▸ Work to complete: Among the entries below, please repeat exactly and only the lines from the line containing "Given: Collapse the" to the line containing "Open the Settings step", both lines included.

Items from a dataset
—————
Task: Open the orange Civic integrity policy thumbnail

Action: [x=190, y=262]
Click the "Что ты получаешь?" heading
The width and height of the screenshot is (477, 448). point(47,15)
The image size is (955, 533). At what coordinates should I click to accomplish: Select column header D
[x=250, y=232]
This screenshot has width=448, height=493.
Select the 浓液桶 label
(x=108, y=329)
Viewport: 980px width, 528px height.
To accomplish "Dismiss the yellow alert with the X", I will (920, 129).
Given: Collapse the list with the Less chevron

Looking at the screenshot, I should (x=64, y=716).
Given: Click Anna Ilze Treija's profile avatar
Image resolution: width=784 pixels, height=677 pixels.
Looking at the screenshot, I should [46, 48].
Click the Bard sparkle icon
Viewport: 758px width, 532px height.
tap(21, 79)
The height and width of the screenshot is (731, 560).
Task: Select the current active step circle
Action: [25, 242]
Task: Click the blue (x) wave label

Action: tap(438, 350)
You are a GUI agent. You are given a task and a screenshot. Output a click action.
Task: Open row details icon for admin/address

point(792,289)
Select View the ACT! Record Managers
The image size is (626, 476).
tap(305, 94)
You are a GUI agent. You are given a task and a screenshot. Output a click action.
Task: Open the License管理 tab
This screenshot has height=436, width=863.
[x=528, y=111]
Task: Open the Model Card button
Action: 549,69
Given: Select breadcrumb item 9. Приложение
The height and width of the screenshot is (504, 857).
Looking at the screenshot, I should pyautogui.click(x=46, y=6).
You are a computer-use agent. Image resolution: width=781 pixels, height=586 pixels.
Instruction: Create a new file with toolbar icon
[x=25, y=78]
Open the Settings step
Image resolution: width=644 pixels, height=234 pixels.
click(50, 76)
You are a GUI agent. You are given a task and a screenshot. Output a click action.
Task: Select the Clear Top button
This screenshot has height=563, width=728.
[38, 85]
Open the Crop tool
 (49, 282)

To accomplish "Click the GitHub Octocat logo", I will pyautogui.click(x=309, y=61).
—————
▸ Solved exercise:
Given: Collapse the list with the Less chevron

Looking at the screenshot, I should (x=64, y=716).
Given: Click Anna Ilze Treija's profile avatar
Image resolution: width=784 pixels, height=677 pixels.
Looking at the screenshot, I should [46, 48].
Click the Bard sparkle icon
Viewport: 758px width, 532px height.
tap(21, 79)
The height and width of the screenshot is (731, 560).
Task: Select the current active step circle
Action: [25, 242]
Task: Click the blue (x) wave label

Action: tap(438, 350)
You are a GUI agent. You are given a task and a screenshot. Output a click action.
Task: Open row details icon for admin/address

point(792,289)
Select View the ACT! Record Managers
The image size is (626, 476).
tap(305, 94)
You are a GUI agent. You are given a task and a screenshot. Output a click action.
Task: Open the License管理 tab
This screenshot has height=436, width=863.
[x=528, y=111]
Task: Open the Model Card button
Action: 549,69
Given: Select breadcrumb item 9. Приложение
The height and width of the screenshot is (504, 857).
Looking at the screenshot, I should pyautogui.click(x=46, y=6).
You are a computer-use agent. Image resolution: width=781 pixels, height=586 pixels.
Instruction: Create a new file with toolbar icon
[x=25, y=78]
Open the Settings step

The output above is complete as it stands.